▶ Exercise brief
Exclude the pictures. Transcribe exactly, and only, the lines from the one holding "This screenshot has height=819, width=1456." to the end of the material below.

────────────────────────────────────────

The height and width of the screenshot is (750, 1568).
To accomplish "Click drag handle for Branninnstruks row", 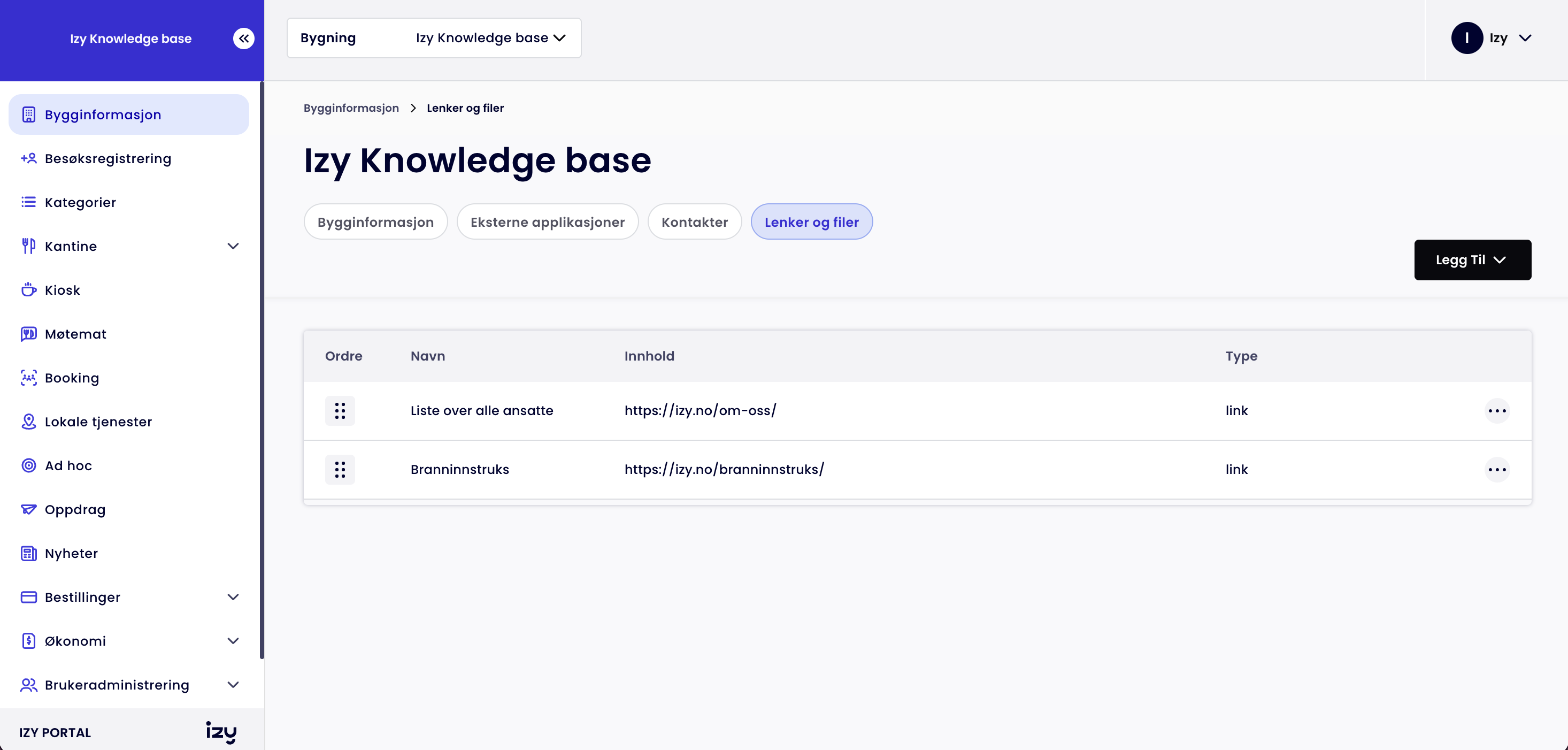I will coord(340,469).
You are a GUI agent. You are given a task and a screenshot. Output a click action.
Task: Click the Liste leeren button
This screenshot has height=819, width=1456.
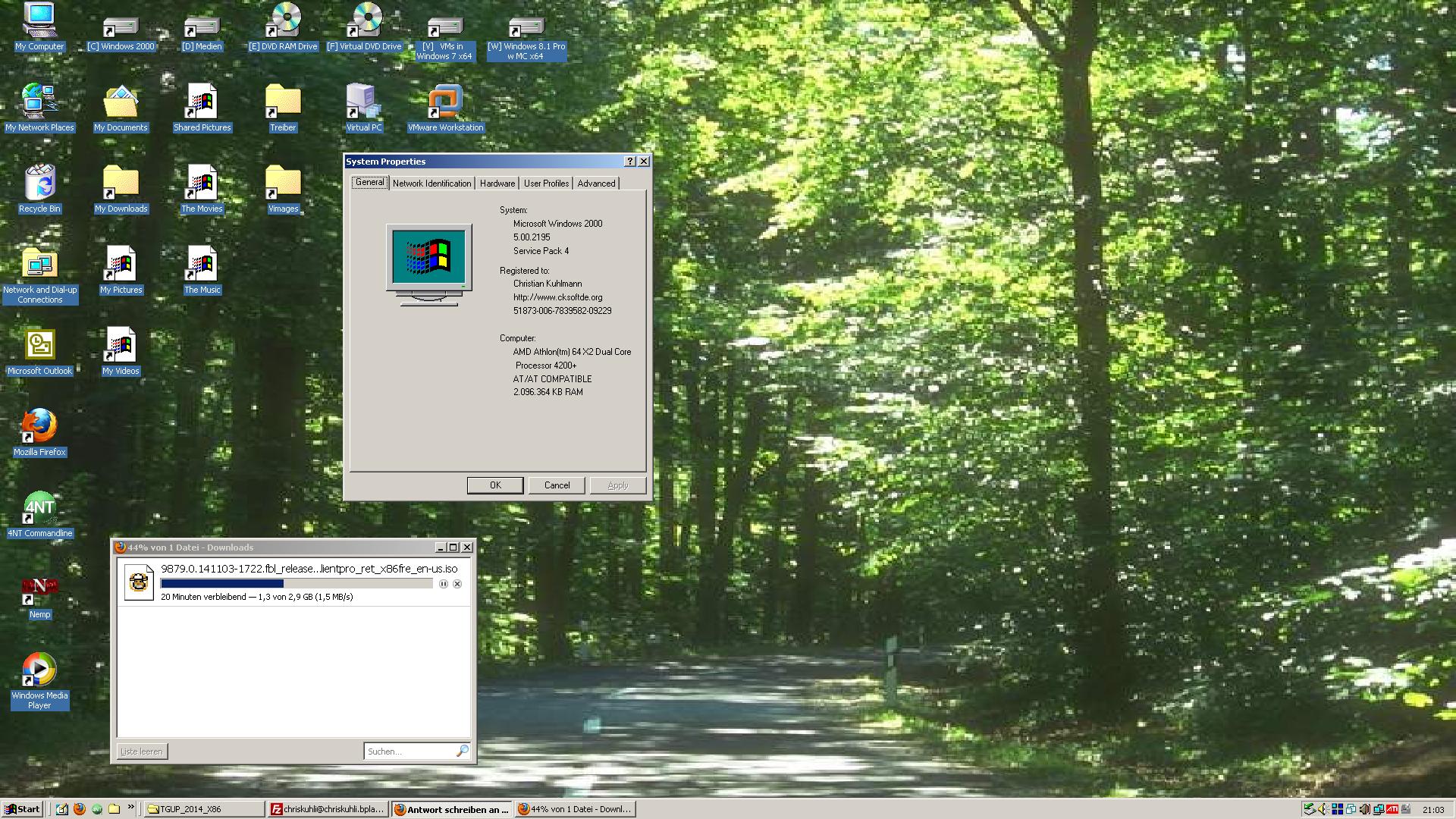click(142, 752)
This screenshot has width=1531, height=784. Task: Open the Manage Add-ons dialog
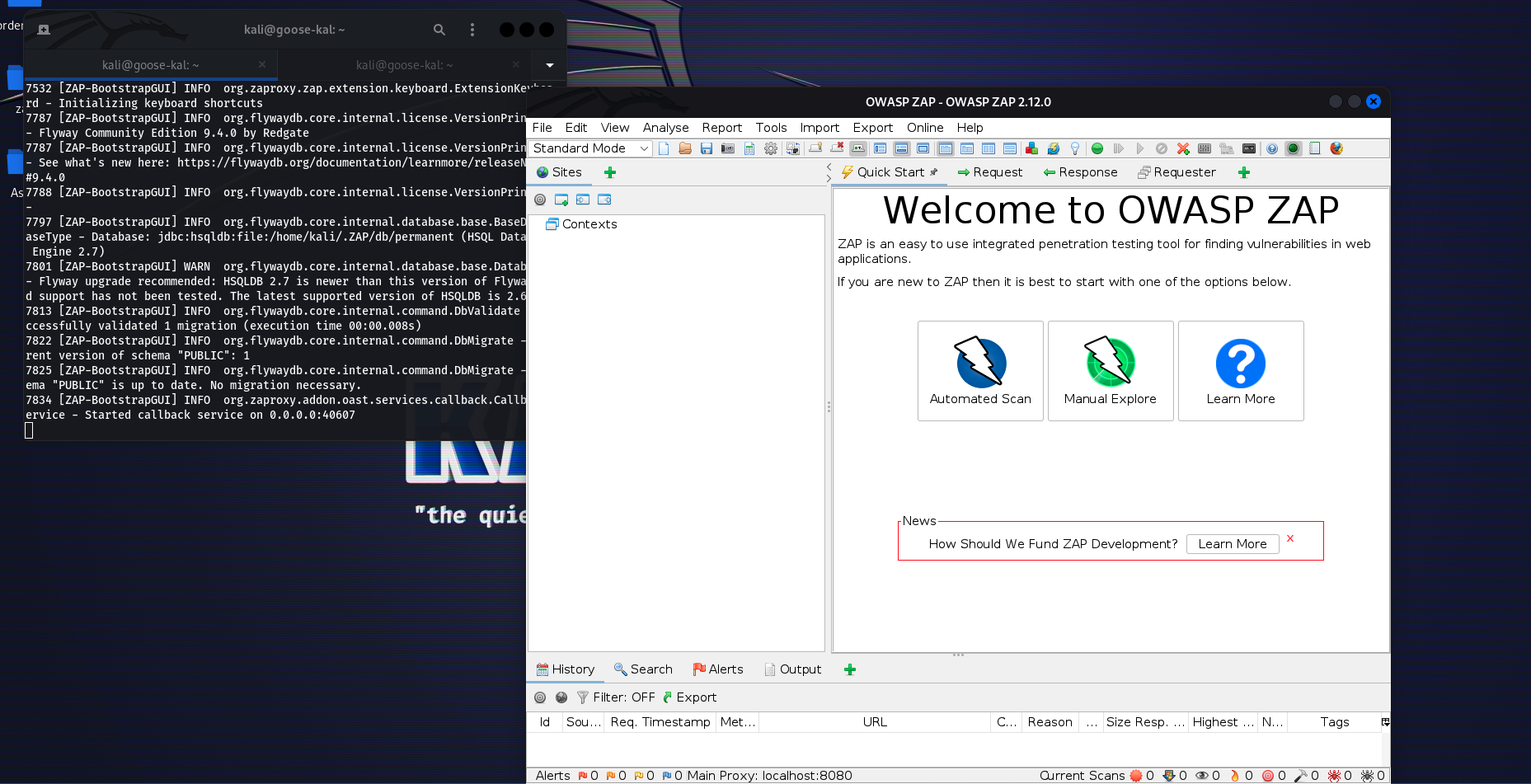coord(1031,148)
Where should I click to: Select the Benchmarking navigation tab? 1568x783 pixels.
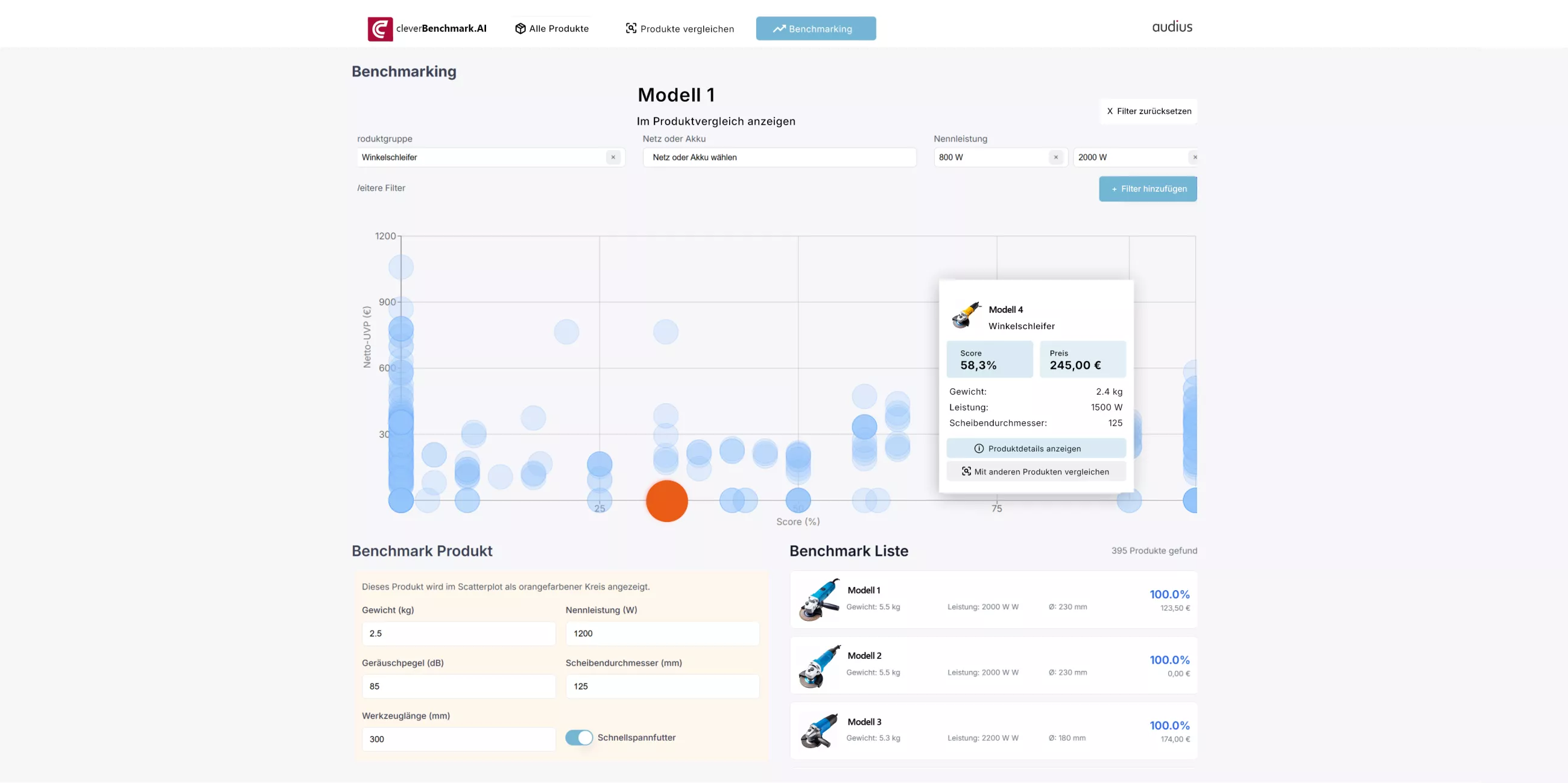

────────────────────────────────────────

▶ Answer to this exercise
This screenshot has height=819, width=1456.
click(142, 752)
This screenshot has width=1531, height=784. Task: Open the Manage Add-ons dialog
coord(1031,148)
Where should I click to: Select the Benchmarking navigation tab? 1568x783 pixels.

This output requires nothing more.